## EXERCISE DETAILS
Print, exactly and with no pictures, the line containing "Given: Switch to" and each line after it to the end of the entries below.

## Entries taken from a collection
###
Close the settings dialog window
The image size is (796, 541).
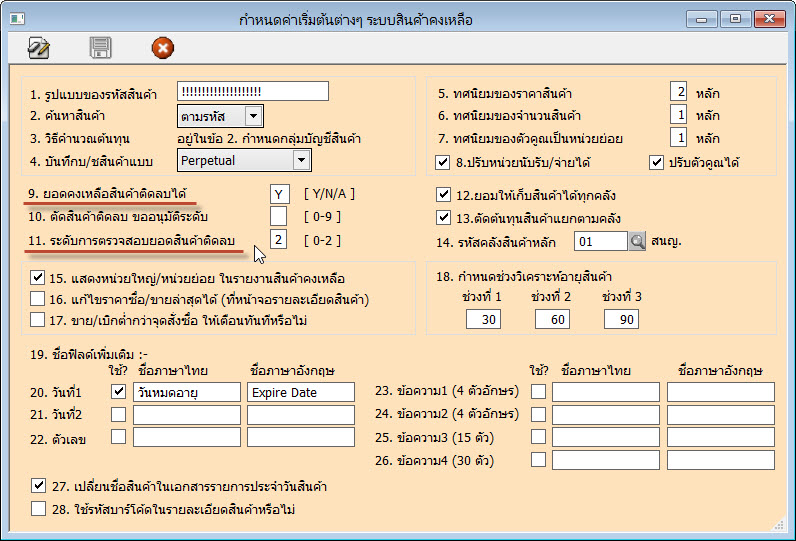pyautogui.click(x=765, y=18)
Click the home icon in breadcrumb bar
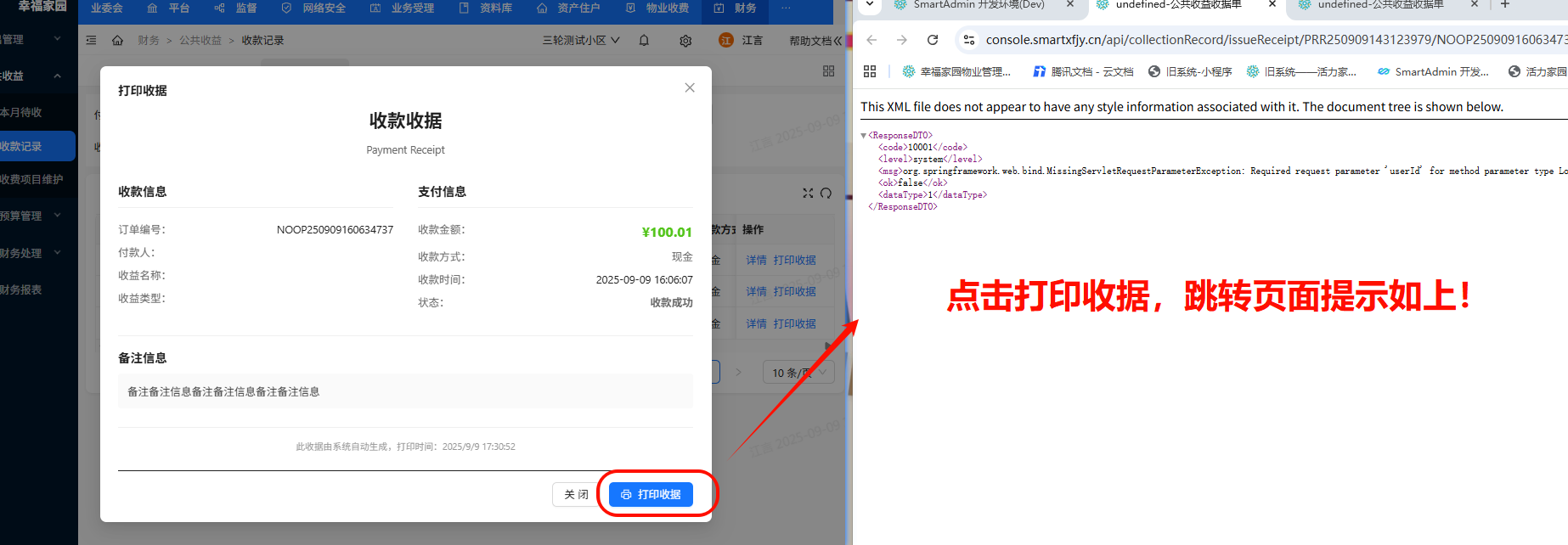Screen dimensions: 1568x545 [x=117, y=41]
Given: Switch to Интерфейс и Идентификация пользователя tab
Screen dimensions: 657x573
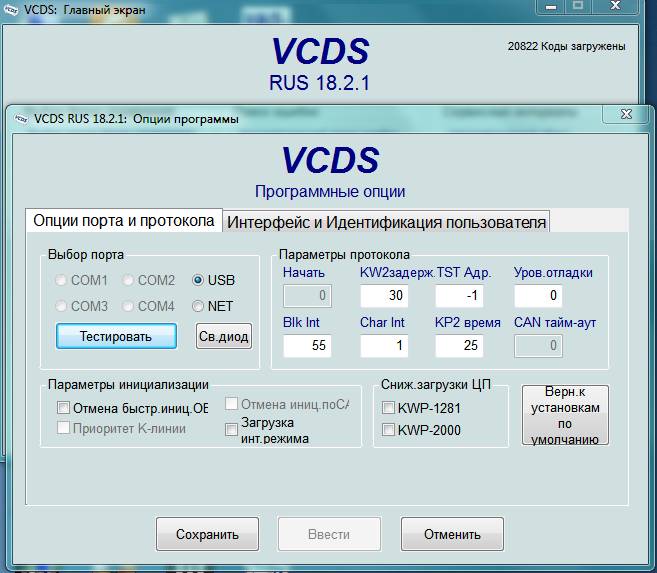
###
## WRITTEN RESPONSE
Given: Switch to Интерфейс и Идентификация пользователя tab
Screen dimensions: 657x573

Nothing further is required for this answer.